Canadian Historical Review publishes articles in both of Canada's official languages, French and English. The Journal publishes both online and print versions, and subscribers can search for and read thousands of past publications via either CHR Online or Project MUSE.

==History==
The Canadian Historical Review was founded at the University of Toronto in 1920 as a continuation of a previous journal, the Review of Historical Publications Relating to Canada, itself founded by George Wrong, in 1897. The initiative to digitize the CHRs holdings includes material from this previous journal, and papers from as early as 1897 are available to subscribers online as a result.

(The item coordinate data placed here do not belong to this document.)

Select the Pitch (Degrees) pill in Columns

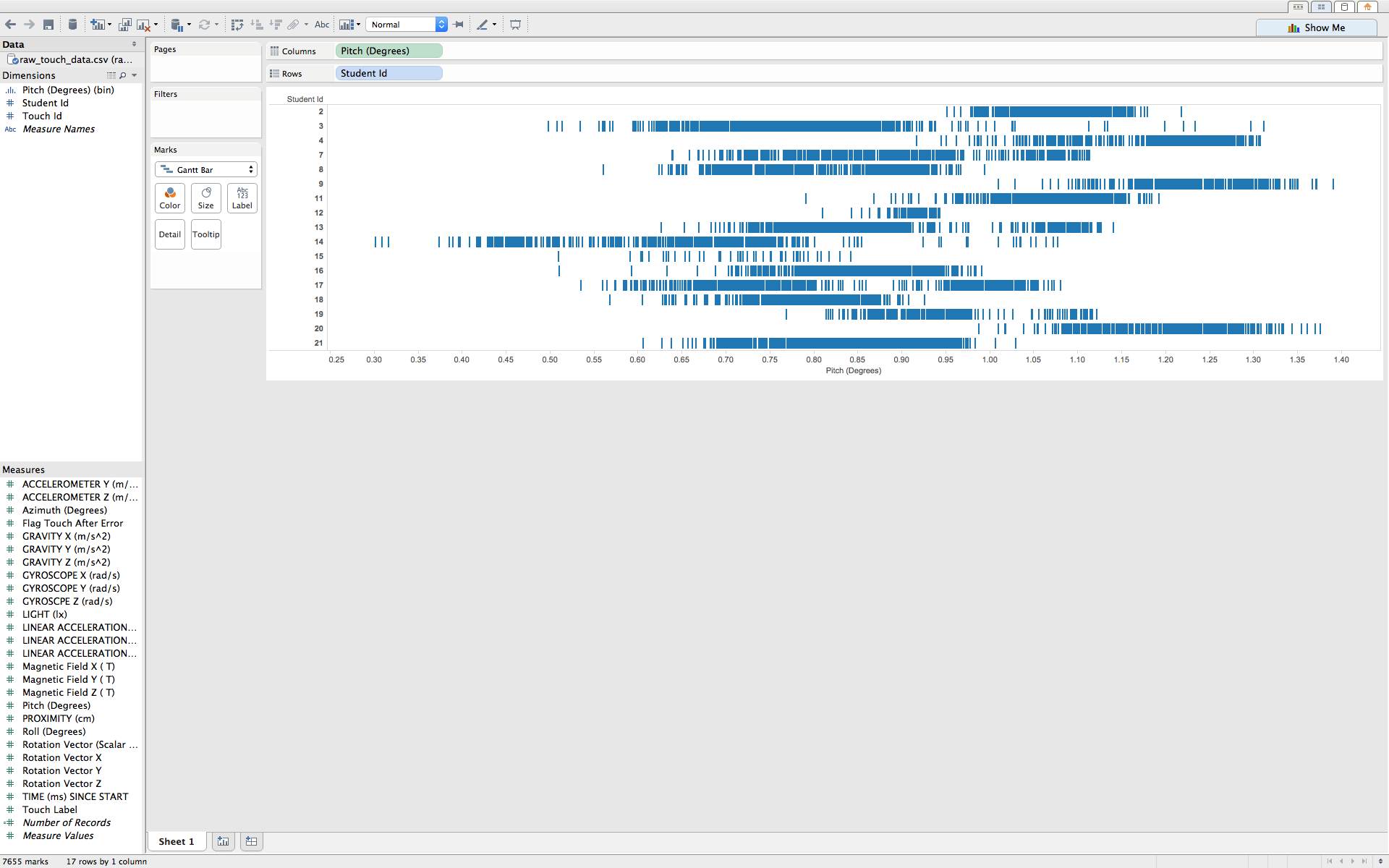click(388, 51)
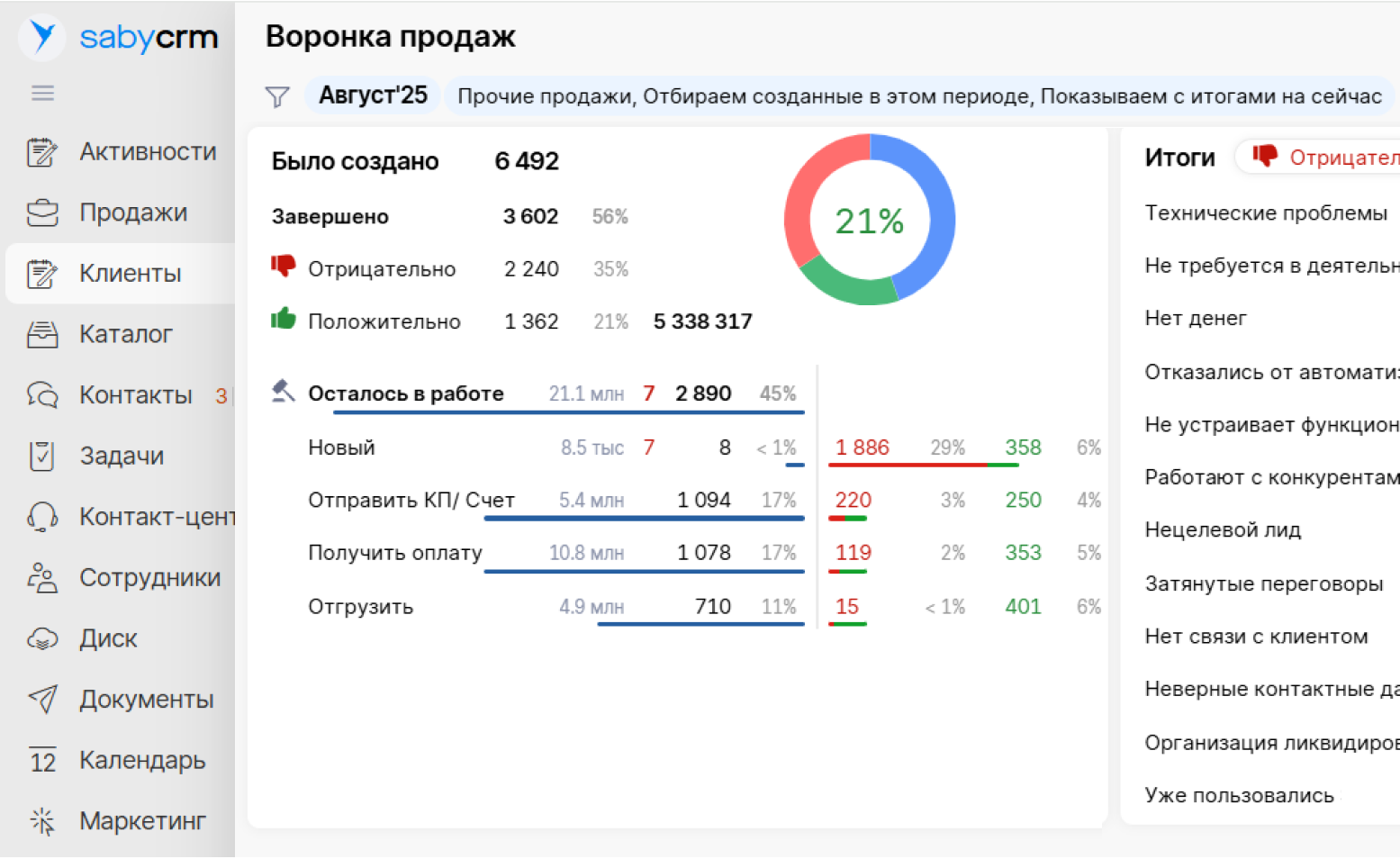Click the gavel icon beside Осталось в работе
The height and width of the screenshot is (859, 1400).
coord(283,392)
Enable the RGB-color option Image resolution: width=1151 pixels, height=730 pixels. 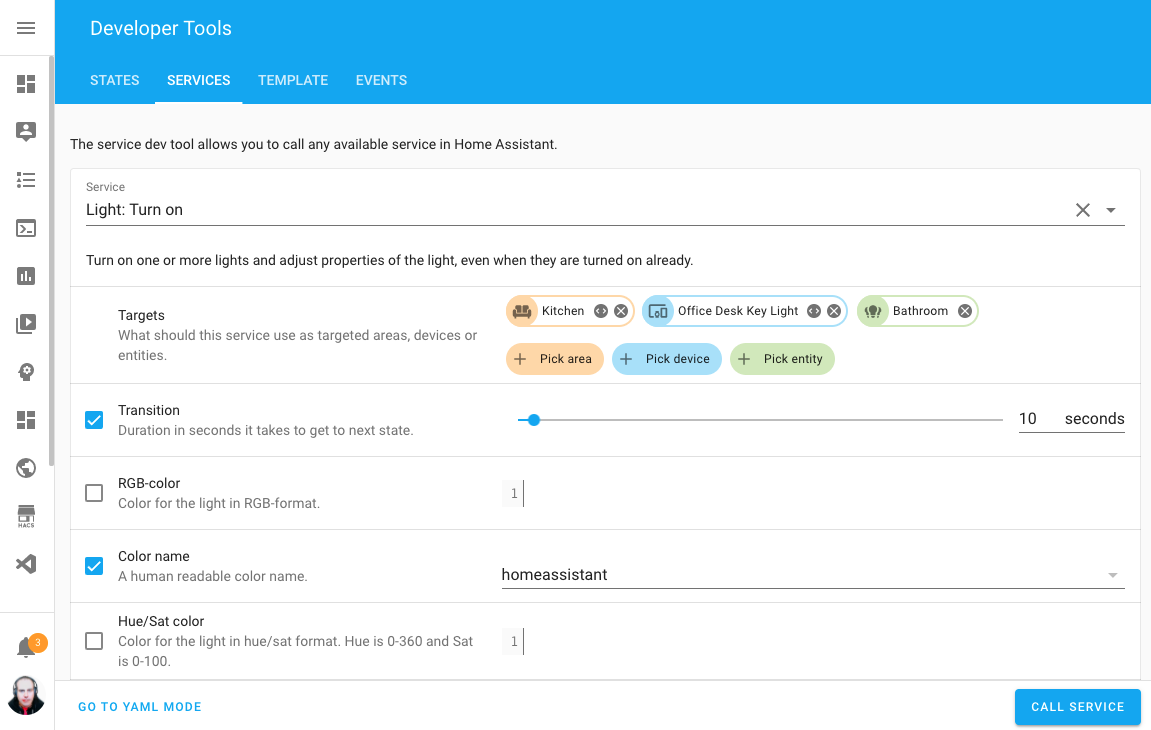click(94, 493)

The Canadian Historical Reviews entries have changed as history and historiography itself have progressed. Marlene Shore's The Contested Past: Reading Canada's History – Selections from the Canadian Historical Review, tracks these changes, tracing major themes of the CHR chronologically: "Nation and Diversity, 1920-1939; War, Centralization; and Reaction, 1940-1965; The Renewal of Diversity, 1966 to present; and Reflections." The Contested Past also suggests that the key themes in Canadian history reflected by the CHR are "Native-European contact, society and war, the nature of Canadian and Quebec nationalism, class-consciousness, and gender politics."

==Editors==
The CHRs editors are P.E. Bryden and Brian Gettler. Bryden, a professor at the University of Victoria since 2005, focuses on Canadian political history, particularly with respect to relationships within government and between governments. Gettler, an associate professor at the University of Toronto since 2015, studies colonialism, state formation, and capitalism in nineteenth- and twentieth-century Canada as well as narratives of Quebec national history in relation to Indigenous peoples.

The editorial board comprises Keith Carlson from the University of the Fraser Valley, Karine Hébert from the Université du Québec à Rimouski, Nancy Janovicek from the University of Calgary, Andy Parnaby from Cape Breton University, and Steven Penfold from the University of Toronto. The Book Review Editors are Kerry Badgley from Carleton University and Lisa Pasolli from Queen's University.

==Canadian Historical Review Prize==
Each year CHR awards a prize for best article of the year, known as the Canadian Historical Review Prize. The winner for 2023 was George Colpitts, who won for his article "Murder, Death, and Suicide at the Zoo: Revisiting Anthropomorphic Stories of Quebec's Captive Polar Bears, 1936-88", which appeared in the March 2023 issue.